Trademark rights in the US are based on use not registration. Trademark registration confers many valuable additional rights. So, NO lack of a Federal registration does not mean you can use, own or register that trademark. The TM symbol says "I claim this as my trademark." That does not mean the claim is correct or even legal. However, it tells you there is risk in using or trying to register that same mark for similar goods or services. You really need to go to www.uspto.gov and click on Trademarks and watch and listen to the entertaining videos and read the FAQs.
Now, having said all that, you need to know that in most foreign countries, rights are based on registration, so the answer may well be different in another country. An IP lawyer will know or can find out the relevant law on trademarks there.
I am not your lawyer and you are not my client. Free advice here is without recourse and any reliance thereupon is at your sole risk. This is done without compensation as a free public service. I am licensed in IL, MO, TX and I am a Reg. Pat. Atty. so advice in any other jurisdiction is strictly general advice and should be confirmed with an attorney licensed in that jurisdiction.
Q: "Can i use a trademark that hasnt actually been registered?"
R: The short answer is that unregistered trademarks are just as enforceable as registered trademarks.
You need to back up, however. Your question assumes that whatever it is that's branding the product or service really is a trademark -- or, if it is, that it really belongs to the person selling that product or service.
Lots of business folks do not know how to properly adopt and use trademarks. While the "tm" symbol puts everyone on notice that the person using the source-identifier claims trademark rights in that identifier that does not mean trademark rights actually attach to that identifier. No trademark rights exist, for example, in the phrase "The World's Best Apples" when used to sell apples even if the "tm" symbol is affixed to that phrase. Likwise, if a package delivery service adopts the phrase "We Try Harder" and affixes the "tm" symbol to it no trademark rights develop either because that phrase is already used as a trademark by someone else.
So ... it sounds like you want to brand a product or service with a trademark. Then speak with a trademark attorney to help you decide what mark to use, to then "clear the rights" the mark and to then learn how to use it in commerce properly. Good luck.
The above response is general information ONLY and is not legal advice, does not form an attorney-client relationship, and should NOT be relied upon to take or refrain from taking any action. I am not your attorney. You should seek the advice of competent counsel before taking any action related to your inquiry.
The specific answer greatly depends on whether your use would create market confusion as it relates to this other mark holder's market area and its natural expansion.
Whenever you endeavor into investing in a trademark it is very important that you conduct the proper clearance due diligence upfront and before you submit an application to the USPTO. In the US, this means searching under both federal (USPTO) as well as common law because trademark rights stem from use in this country NOT registration. This means that acquiring a federal registration does not necessarily mean that you are not infringing on another's intellectual property. See the link below for a detailed explanation of the due diligence process.
I suggest that you consult with a lawyer in private and discuss your objectives in more detail.

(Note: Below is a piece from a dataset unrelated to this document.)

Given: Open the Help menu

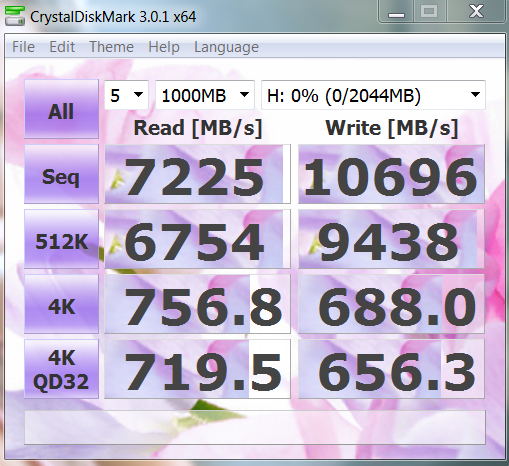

You can start by calling around to several for a free phone consultation, get some insights then pick the best fit to work with.
DISCLAIMER: this is not intended to be specific legal advice and should not be relied upon as such. No attorney-client relationship is formed with the law firm of Natoli-Lapin, LLC on the basis of this posting.
As my colleagues have stated, the answer is that it depends. Trademark rights in the United States are based on first to use, not first to register and are limited to the class of goods and services that the trademark identifies. Registration grants nation-wide priority rights. Where a person does not have federal registration, they may have a state-specific registration or no registration at all. In the case of the latter situations, the rights are limited to a specific geographic region. If the trademark holder registers in a state, the geographic protection is for that entire state; if no state registration then you will want to consult with an attorney to identify the reach of the geographic protection afforded to that trademark.
You also want to ask whether you are going to be using the term for the same goods and/or services. For example, if you are going to be operating a dry cleaning business and the trademarked term is for dog grooming, there is an argument that the public would not confuse your two services because they are in very different categories of services. However, in all of this, the specifics around both the claimed trademark and your desired use should be discussed with an attorney.
The information provided in this answer is for informational purposes only and should not be construed as legal or expert advice which can only be obtained from appropriate professionals. Additionally, this answer does not create an attorney-client relationship.